栄養士が勧める乳成分不使用の美味しいスナック
食事
乳製品をとらなくても、簡単においしい食事を楽しみながら生活できる。 専門家が学校の昼食に勧める食品をチェックしよう。
ピザやおやつ用のチーズスティックを食べると、消化不良を起こしやすい子どもがいる。この原因は、乳糖不耐症かもしれない。
乳糖とは、牛乳やその他の乳製品(チーズ、ホイップクリーム、アイスクリームなど)に含まれる天然糖だ。 「乳糖不耐症の体には、乳糖を分解するために必要な消化酵素(ラクターゼ)がありません」と語るのは、エリン・パリンスキー・ウェイド(登録栄養士、 糖尿病療養指導士、 有資格栄養士、ACE認定パーソナルトレーナー)。

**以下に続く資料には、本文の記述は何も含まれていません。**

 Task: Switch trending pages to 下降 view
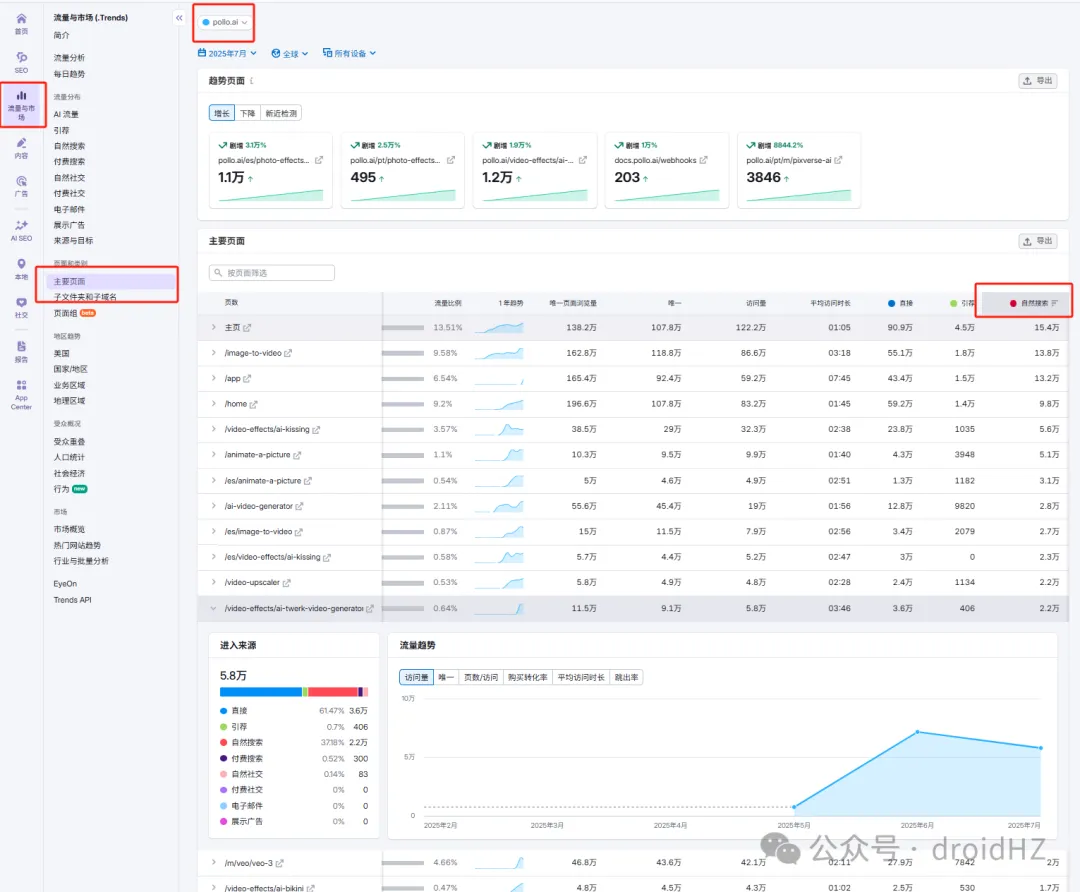[x=247, y=114]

米国消化器病学会(ACG)によれば、乳糖が小腸でしっかり消化されないまま大腸(結腸とも言う)に送られると、そこで発酵によって分解される。 その結果、分子、有機酸、二酸化炭素、水素ガスの混合物が生成され、乳糖不耐症の人は胃腸に不快感が生じる。
乳糖不耐症の症状は?
「よくある症状は、おなら、膨満、便秘、下痢です」と語るのは、ジェシカ・コーディング(理学修士、 登録栄養士(R.D.)、 認定栄養士(C.D.N.)、 統合栄養健康指導士)。 さらに、乳製品を摂取してから2時間以内に腹部のけいれんや痛み、突然の吐き気に襲われる場合もある(米国消化器病学会)。 ボストン小児病院によると、米国には乳糖不耐症を抱えている人がおよそ3,000万人から5,000万人いる(子どもと大人を含む)。
子どもが乳成分フリーの食事をとる必要があるケースには、牛乳アレルギーもある。牛乳に含まれるタンパク質が免疫防御を引き起こすため、このアレルギーは免疫障害に分類されている。 中程度または重度の反応では通常、かゆみ、腫れ、じんましん、発疹が生じる。 Food Allergy Research & Education(FARE)によると、牛乳アレルギーによって命にかかわるアナフィラキシー反応が生じる場合もある。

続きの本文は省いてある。